On Monday night, the board interviewed 16 candidates. They are former Selectmen Stephen Bessette and John Gomes, former school board chairman and state Sen. James Murphy, attorney Matthew Berger, former school board member Kevin Bornstein, and Robert Statchen, who along with Bornstein led the petition effort that forced the town to form the commission and address the way Board of Finance members are elected.
Also interviewed were residents who are frequently seen at meetings commenting on town and school issues, including Gail Shea, Sue Jones, Bill Sternberg and James Turner. Other candidates who were interviewed were Jim Kelley, Michael Fauerbach, Ashley Gillece, Amy Hambly, Alice Soscia and Connie Frishman.

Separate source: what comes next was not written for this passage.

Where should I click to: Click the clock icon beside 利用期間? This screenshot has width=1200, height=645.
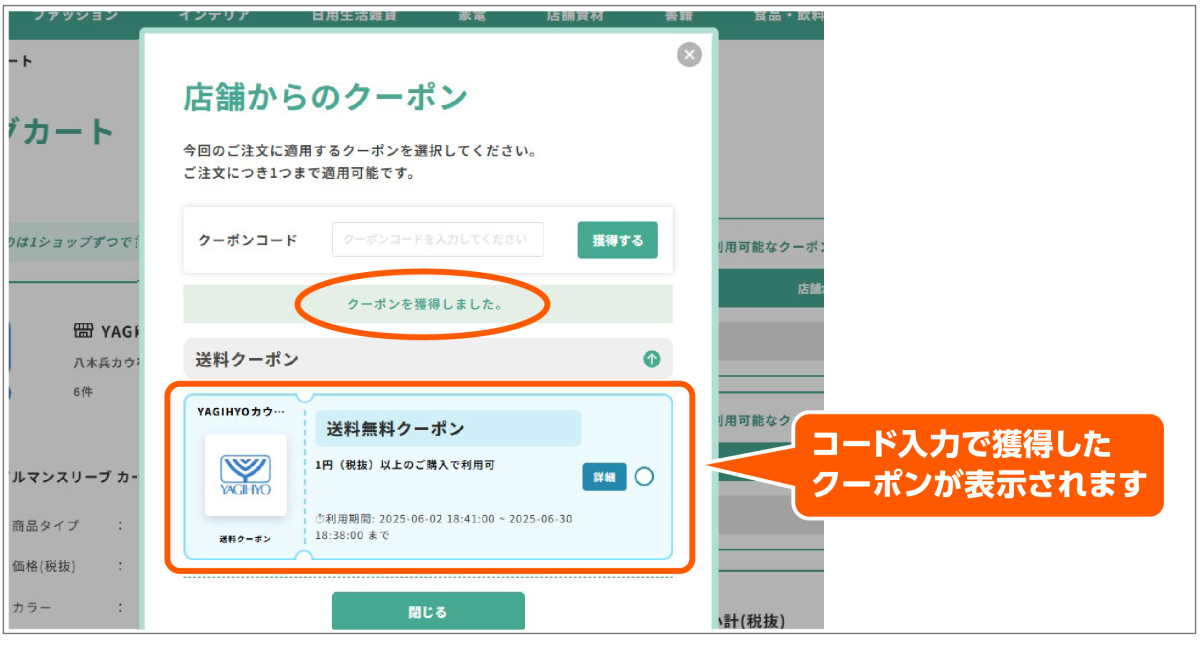point(320,519)
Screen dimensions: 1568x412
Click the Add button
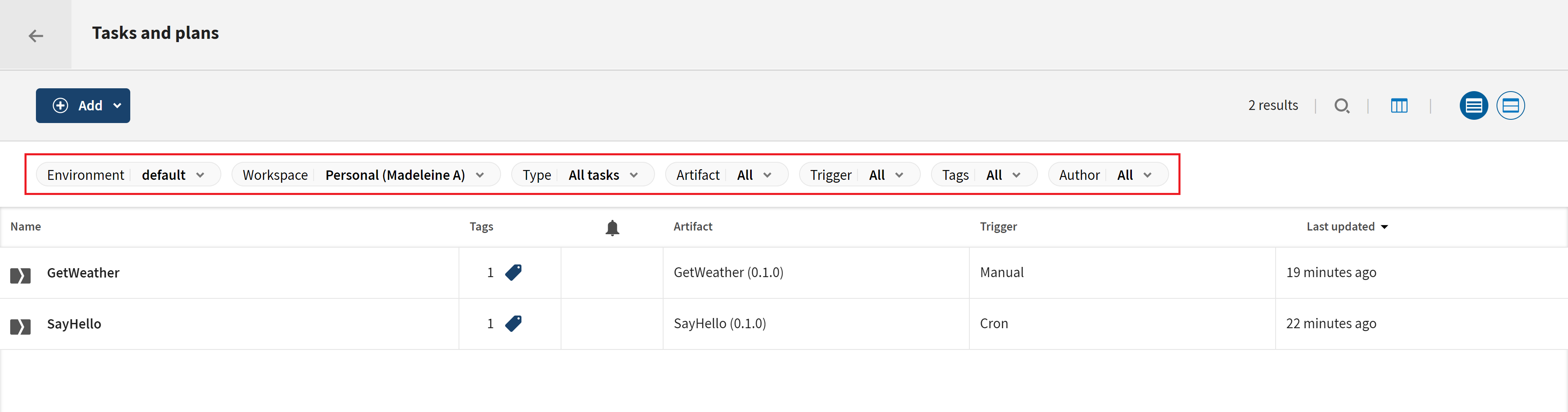pos(83,106)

The board is slated to interview Michelle Drake and Ben Davol at this afternoon's meeting. It also has to decide how many people to appoint to the commission, which can have between five and 15 members.
The citizens’ group Change the Charter collected more than 1,500 signatures — more than the 10 percent of the town’s 12,220 registered voters that was required — to force the creation of the commission.
Change the Charter wants the commission to examine the nominating process, balloting, terms and party representation of the finance board.
Every two years, two members — each with six-year terms — come up for election. The current procedure calls for the Democratic and Republican town committees to nominate one candidate each for the two positions. This means that if there is not a third party, petitioning or independent candidate, the two party-endorsed candidates run unopposed and are elected. Voters are asked to select one of two candidates on their ballots, but both are elected.
While past attempts to change the process have failed, this year’s effort began this spring when some residents became upset after more than 500 people attended a public hearing on the proposed 2014-15 budget, but the finance board refused their request to restore money it had cut from the school budget in order to let the voters decide at the polls.
Change the Charter has called the system of electing finance board members “wrong, undemocratic, and outdated.”
The commission is expected to consider issues beyond the Board of Finance election process. Voters eventually would have to approve any recommended changes to the charter.
Editor's note: This version corrects the spelling of Jim Kelley's name.